The THCP specifies that the Peninsular bighorn sheep corridor study area includes Palm Canyon, part of the Indian Canyons. One of the strategies for preserving this area involves the transfer of development rights to land elsewhere within the Plan Area. Page 4-86 clarifies that the southeast corner of Section 2 (T5S, R4E) could achieve 15 percent development or alternatively transfer development potential to a one-sixteenth-section receiving area in the northeast corner of Section 2 (T5S, R4E) which could then be developed to 100 percent development subject to applicable adjacency and mitigation requirements.

Similarly small areas totaling 104 acres in Section 10 (T4S, R4E) and Section 2 (T5S, R4E) identified as having low priority for conservation could achieve 100 percent development or alternatively transfer development to the same receiving area described above.

The Tribal Land Use Ordinance provides that the severing of development rights from a sending site must occur at the same time these rights attach to a receiving site. It requires the recording of a document extinguishing all development rights from a sending site and the number of rights being removed.

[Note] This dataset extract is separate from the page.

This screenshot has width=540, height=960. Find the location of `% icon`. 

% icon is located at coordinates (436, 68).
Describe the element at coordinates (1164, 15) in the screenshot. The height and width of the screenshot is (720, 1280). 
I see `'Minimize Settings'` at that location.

Likewise, a recorded document on the receiving site must indicate the additional rights provided by the transfer, the donor parcel that generated these rights, and acknowledgement that the transfer is permanent and that the rights cannot be further transferred, sold, traded or otherwise removed from the receiving parcel. 

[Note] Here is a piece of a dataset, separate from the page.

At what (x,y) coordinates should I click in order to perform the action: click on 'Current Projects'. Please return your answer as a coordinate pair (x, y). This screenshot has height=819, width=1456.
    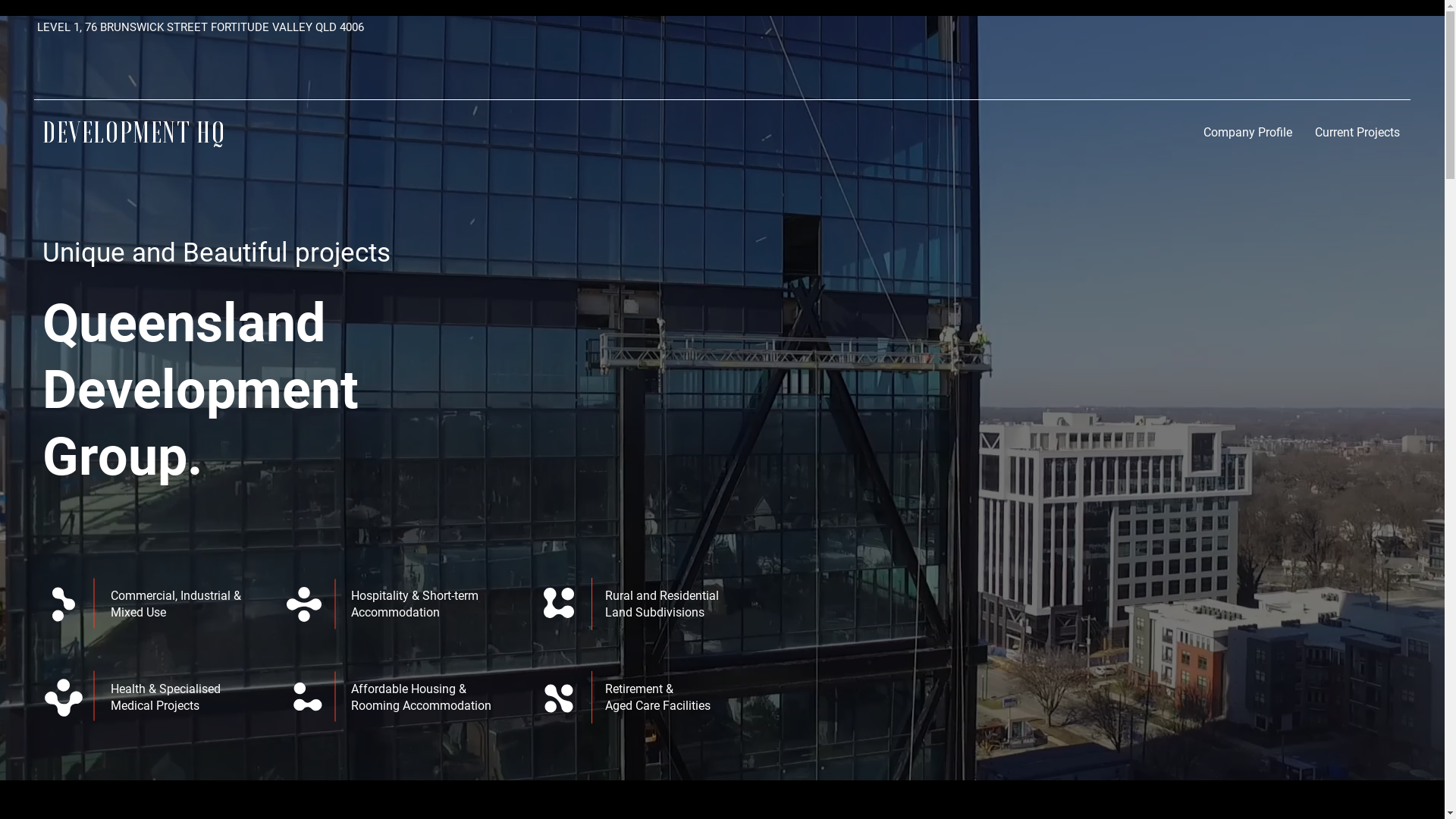
    Looking at the image, I should click on (1357, 131).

To date, no transfers have occurred. One possible reason is that the receiving area identified in the THCP is relatively small and has already had more than half of its land area developed. This receiving area also contains archeological and historic sites that could be difficult for future development to avoid. Conceivably, the Tribe could work with the City of Palm Springs to generate receiving areas under the jurisdiction of that city capable of accommodating inter-jurisdictional transfers. The Tribe also maintains jurisdiction over various holdings within Palm Springs that could presumably become receiving sites; however, these sites are designated for governmental purposes and might need to be redesignated for development in order to become receiving sites.

Although no transfers have occurred, no development has occurred in the sending area primarily because most of it is steeply-sloped mountainous terrain that would require expensive retaining walls and other features to develop.